The visualizer is web-based. The front-end code is in visualization/frontend; this is a npm package. To install the dependencies, run npm install from within the visualization/frontend folder. (If you don't have npm installed, you can get it here.) To use the visualizer, run an http server from within this folder. One way to do this is to get the npm package http-server by running npm install -g http-server, and then running the http-server command from within visualization/frontend.

To view a component, it must first be compiled into a format that the frontend understands.

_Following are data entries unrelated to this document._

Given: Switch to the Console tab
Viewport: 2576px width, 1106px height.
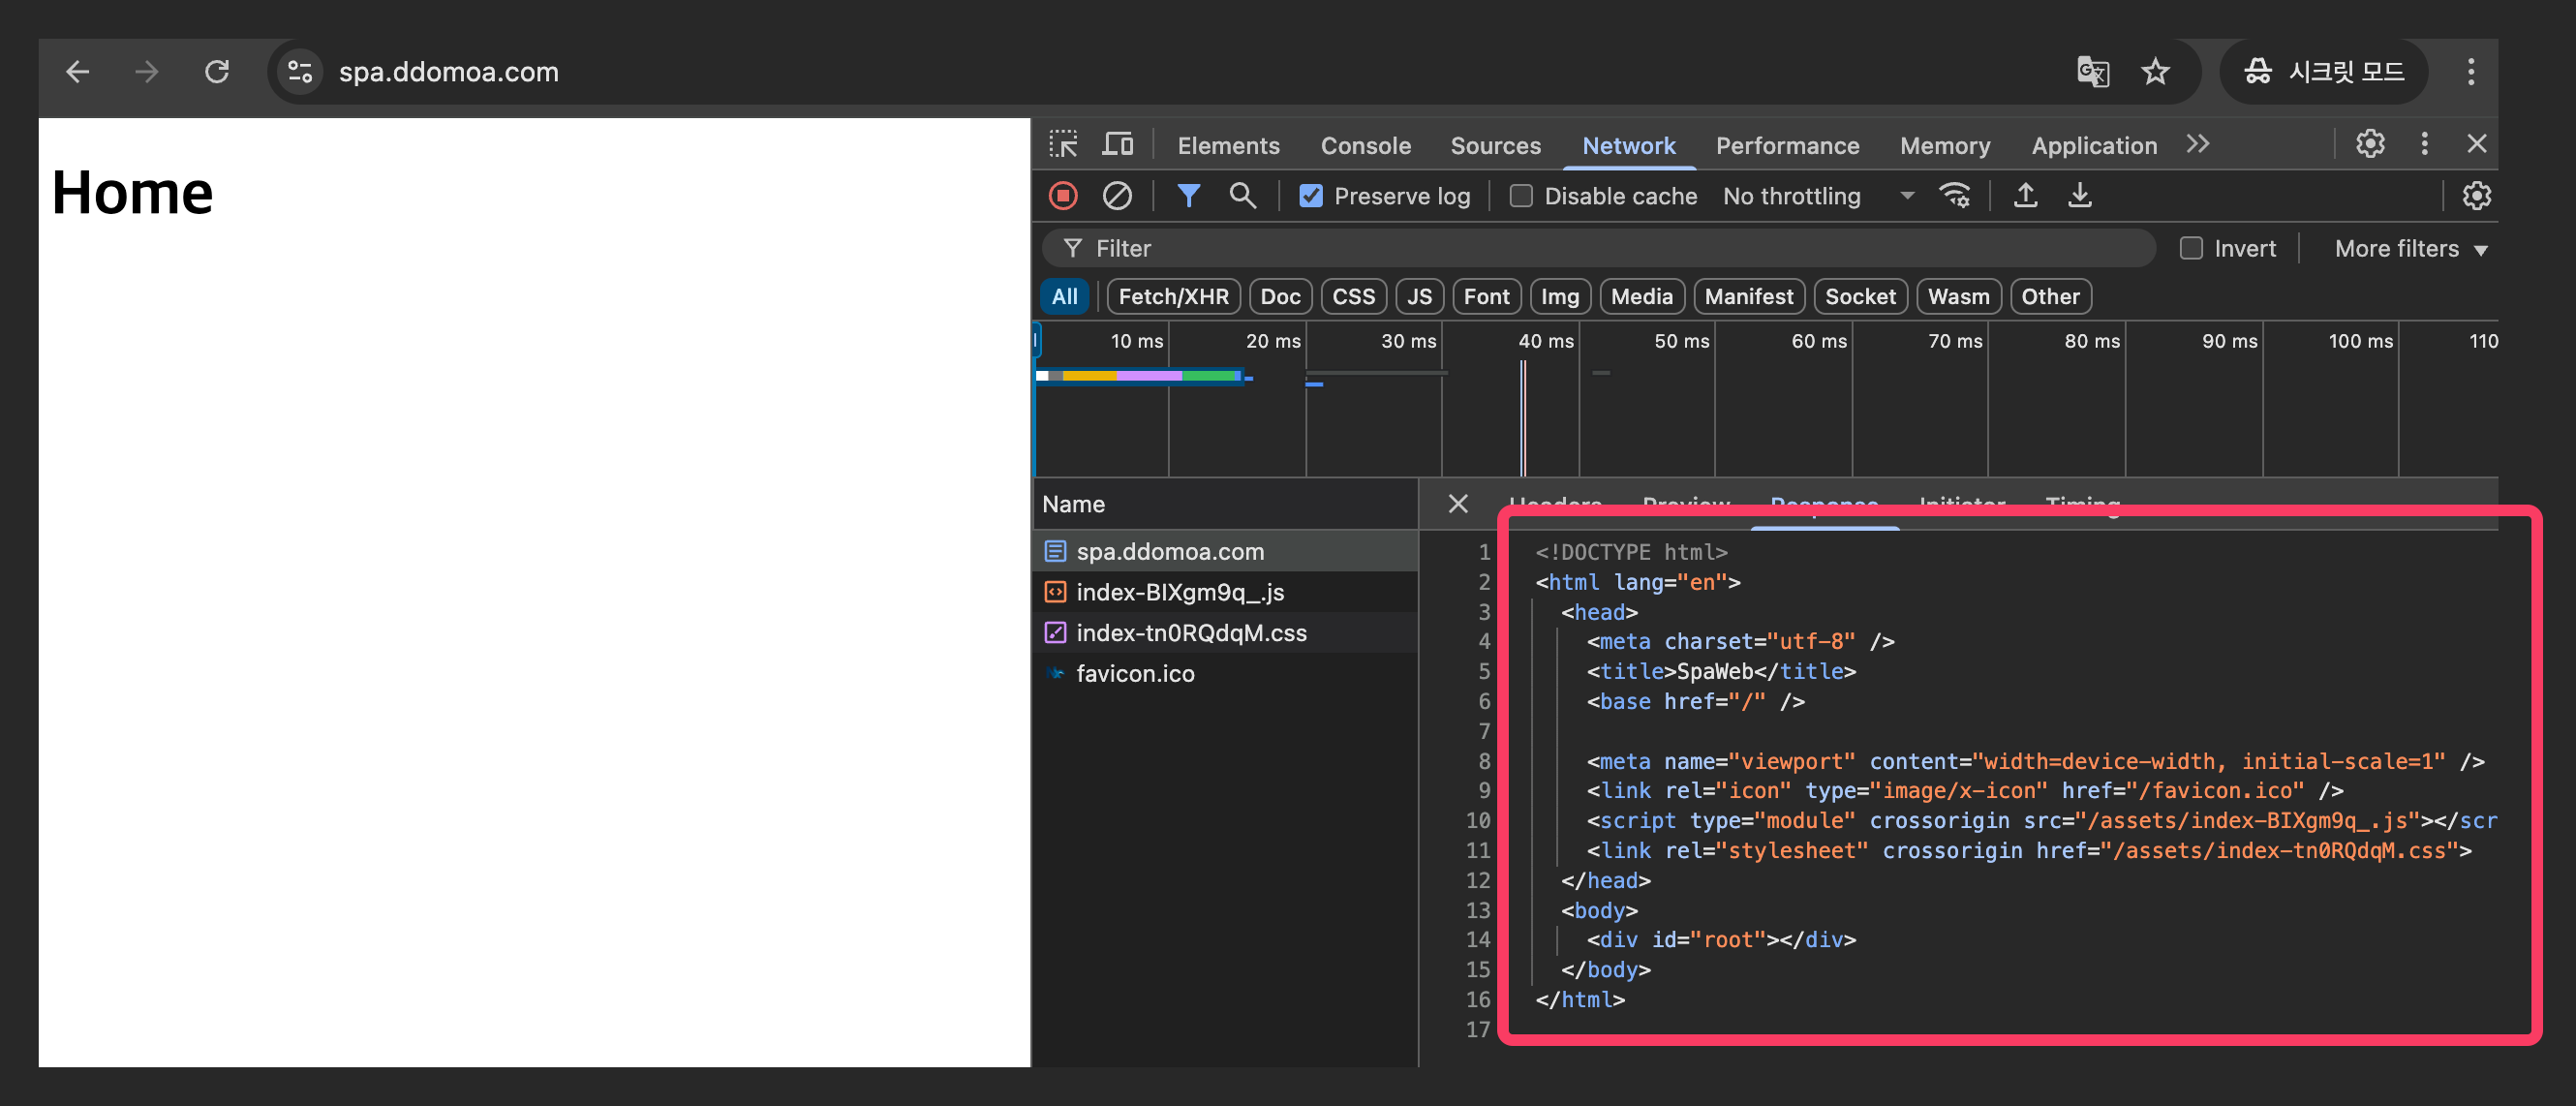Looking at the screenshot, I should click(x=1365, y=146).
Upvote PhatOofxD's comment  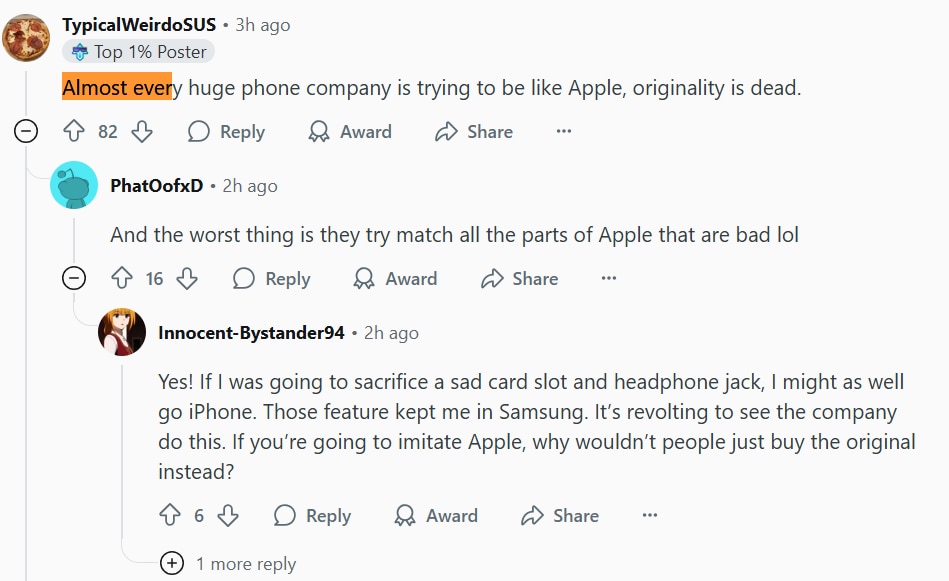pos(121,278)
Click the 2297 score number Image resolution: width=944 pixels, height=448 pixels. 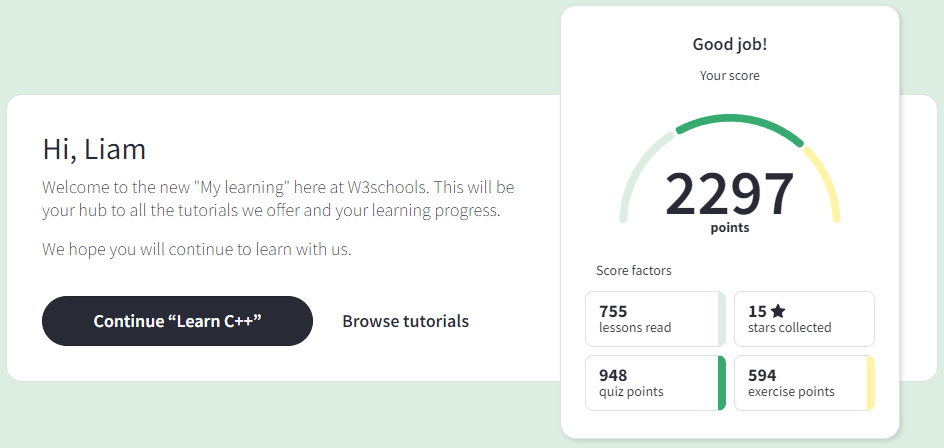[729, 193]
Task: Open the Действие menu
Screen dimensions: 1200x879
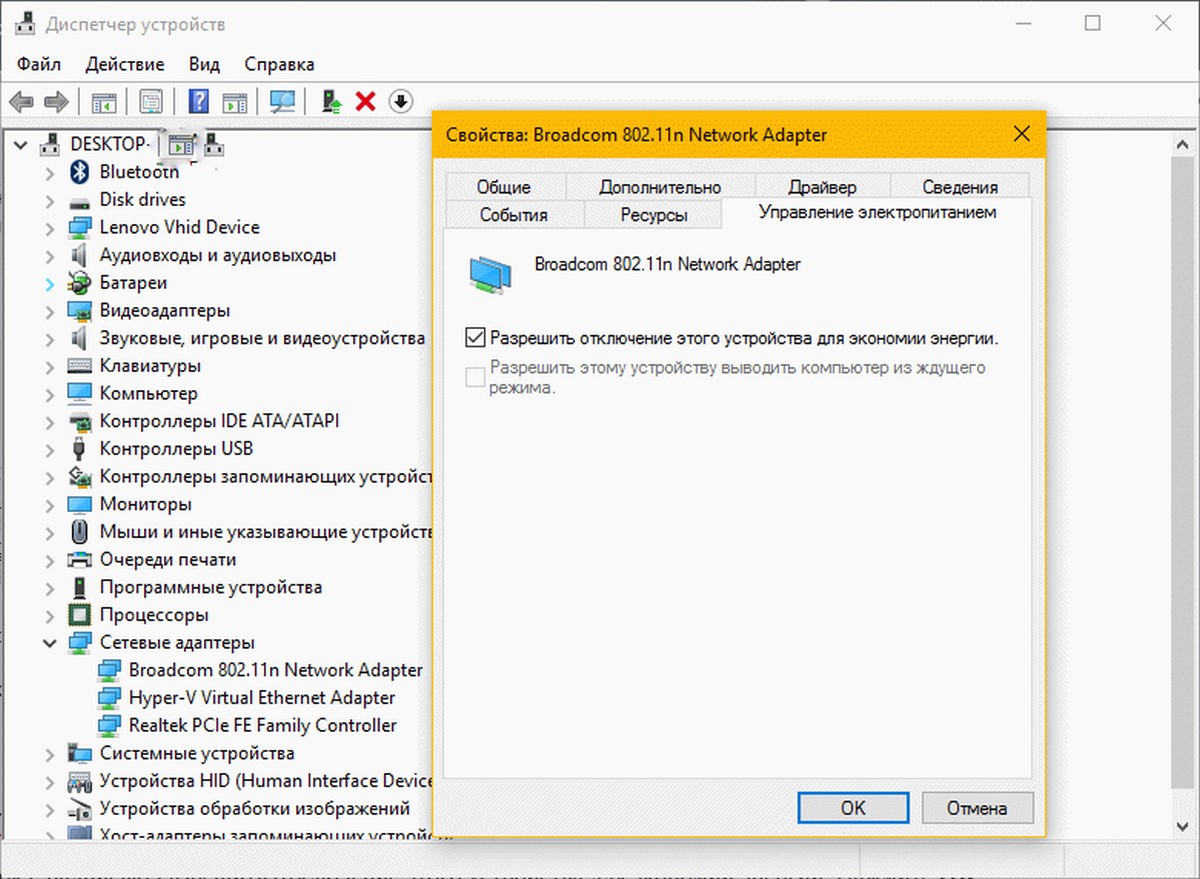Action: (x=124, y=64)
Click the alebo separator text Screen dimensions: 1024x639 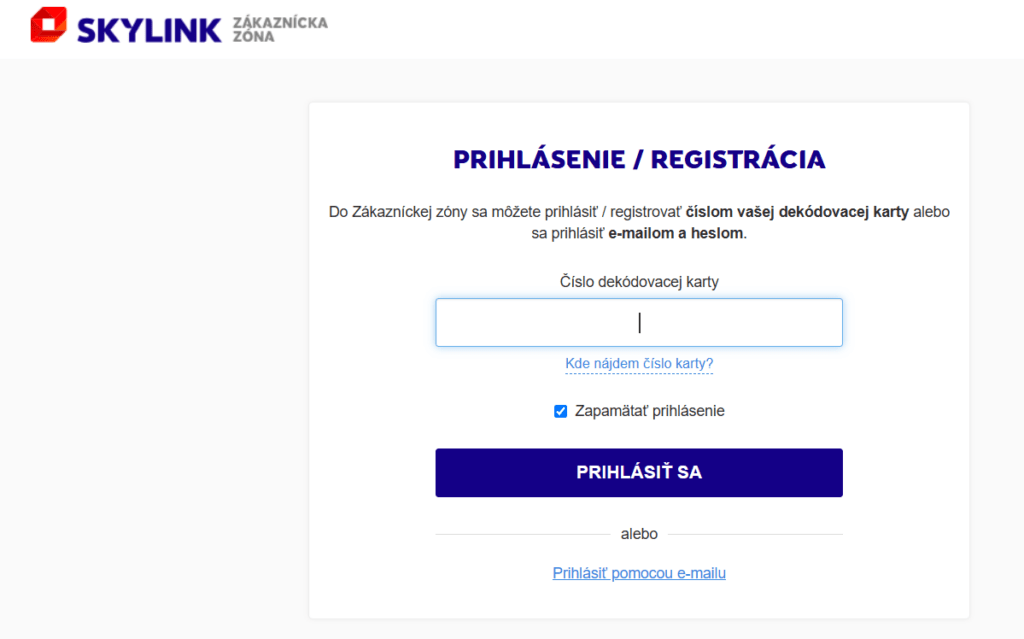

For this, there is the julia script visualization/component_interface.jl. Likewise, there is a julia script visualization/animation_interface.jl to compile the output of the spiking simulator into a JSON file the frontend can use to produce an animation of spiking circuit operation.

See runs/cpt_sample_score.jl for examples of how the visualization scripts are used. The relevant code snippet is:

includet("../visualization/component_interface.jl")

open("visualization/frontend/renders/cpt.json", "w") do f
    JSON.print(f, viz_graph(circuit), 2)
end
println("Wrote component viz file.")

events = Sim.simulate_for_time_and_get_events(circuit,  16.0;
    initial_inputs=(:in_vals => 1 => 2, :in_vals => 2 => 1)
)
println("Simulation run.")

includet("../visualization/animation_interface.jl")

open("visualization/frontend/renders/cpt_anim.json", "w") do f
    JSON.print(f, animation_to_frontend_format(Sim.initial_state(circuit), events), 2)
end
println("Wrote animation file.")

(For this to work, you will have to mkdir renders from within visualization/frontend first.)